Leandro Mazzini

based Brasília, BRAZIL ❤️ 🇧🇷

Vitórias e Bernardinos

As ruas estão cheias deles por aí, omitidos do cotidiano,
mas suas existências provam que ninguém consegue quebrar esse País

Conheci a jovem Vitória e o velho Bernardino em lugares distintos – e distantes – num intervalo de 10 dias. Você também os conhece, as ruas estão cheias deles por aí, onde estiver. Mas não os enxerga. O cotidiano nesse mundo de comunicação globalizada e tanta tecnologia e informação nos afasta da escrita, dos contatos, do olho-no-olho e, principalmente, das pessoas. Tardiamente nos daremos conta de que nos tornamos androides controlados pela IA e a Humanidade ficou lá atrás.
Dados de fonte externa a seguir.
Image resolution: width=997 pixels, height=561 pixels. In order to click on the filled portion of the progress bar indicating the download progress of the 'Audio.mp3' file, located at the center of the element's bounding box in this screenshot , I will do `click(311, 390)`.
É preciso parar para ver as pessoas que aparecem na sua frente, é necessário conhecê-las. Todos além de você têm uma história interessante de luta, de sacrifícios, conquistas e derrotas – e quantas! Focamos nosso dia em metas e nos esquecemos de que aprendemos mesmo é com os outros. Ouvindo mais, em especial. Falamos muito de nós mesmos, de avanços e prosperidade, oramos para nós mesmos – em variados credos para numerosos deuses – e não pelos outros. O mundo gira e você passa: a coletividade é quem faz a diferença nele. O mundo fica, você vai.

Conheci Vitória, uma mocinha de uns 21 anos, num posto de combustíveis em Brasília, ao abastecer o carro. Supus que ela não conseguiria conferir o óleo, desci para abrir o capô e ela se antecipou, com toda sua delicadeza de mulher porém firme nas mãos. Vitória, você é filha do dono do posto, né? Não senhor. Moradora de Ceilândia, uma cidade pobre do Distrito Federal, ela trabalha para custear os estudos de biomedicina. E não tem vergonha de ser frentista. Agradeceu orgulhosa as dicas rápidas deste que já foi gerente de posto de beira de BR 116 aos 18 anos. Vitória, nunca tive vergonha de ser office-boy de oficina mecânica, frentista e gerente de posto, estagiário de banco, operário gráfico até conseguir meu diploma de jornalista. Acho um desperdício todos aqueles carros passando pelo posto e ninguém conhecer Vitória. Porque estão atrasados para seus compromissos. Agradeço a Vitória por me lembrar quem fui, e por me dar uma prova de que esse país tem jeito, a despeito de muitos que torcem contra, com seus atos e palavras errôneos. Seu nome, Vitória, é uma ode aos que lutam.

Como o senhor Bernardino, que entrou no meu carro na estrada “reta dos búfalos” entre Trancoso e Caraíva, Sul da Bahia, há duas semanas. Um instinto me levou a frear o carro e esperar o andar cansado daquele senhor negro com um saco nas costas sob um sol de rachar a alma das 13h. O papo veio naturalmente. Estava a 4 km de seu destino mas já havia caminhado uns 18km, sua rotina, catando latinhas na estrada (e como esse povo é porco. Nesse trecho, ele encheu o saco com umas 70). Bernardino, que mora em Itaporanga, nasceu numa cidade do sertão baiano e se mudou para a vila, distrito de Porto Seguro, há três anos. Faz dessa labuta o seu ganha-pão, o almoço e a janta. Vende as latinhas para uma recicladora. Bernardino estava feliz. Acredito que você, aí com seu celular ou no seu desktop no ar condicionado, esteja também – sem precisar caminhar até 25km por dia para míseros reais.

Vitória e Bernardino não querem muito, mas sonham e sobrevivem. Como milhares de outras Vitórias e Bernardinos desconhecidos no Brasil inteiro. Se eu não abastecesse naquele posto ou não parasse o carro na estrada, deixaria de conhecer duas pessoas tão distintas como incríveis. Uma quer estudar e crescer, outro já cresceu e quer sobreviver – e ambos são tão iguais. Tão nós. O Brasil está cheio deles por aí. São invisíveis e precisam ser conhecidos. Parem um pouco, por minutos, para se reconhecer neles. Eles estão cheios de energia para te passar, para te ensinar mais, e por causa deles ninguém consegue quebrar esse país, embora muitos tentem.

Caramba, esqueci de tirar fotos com meus heróis.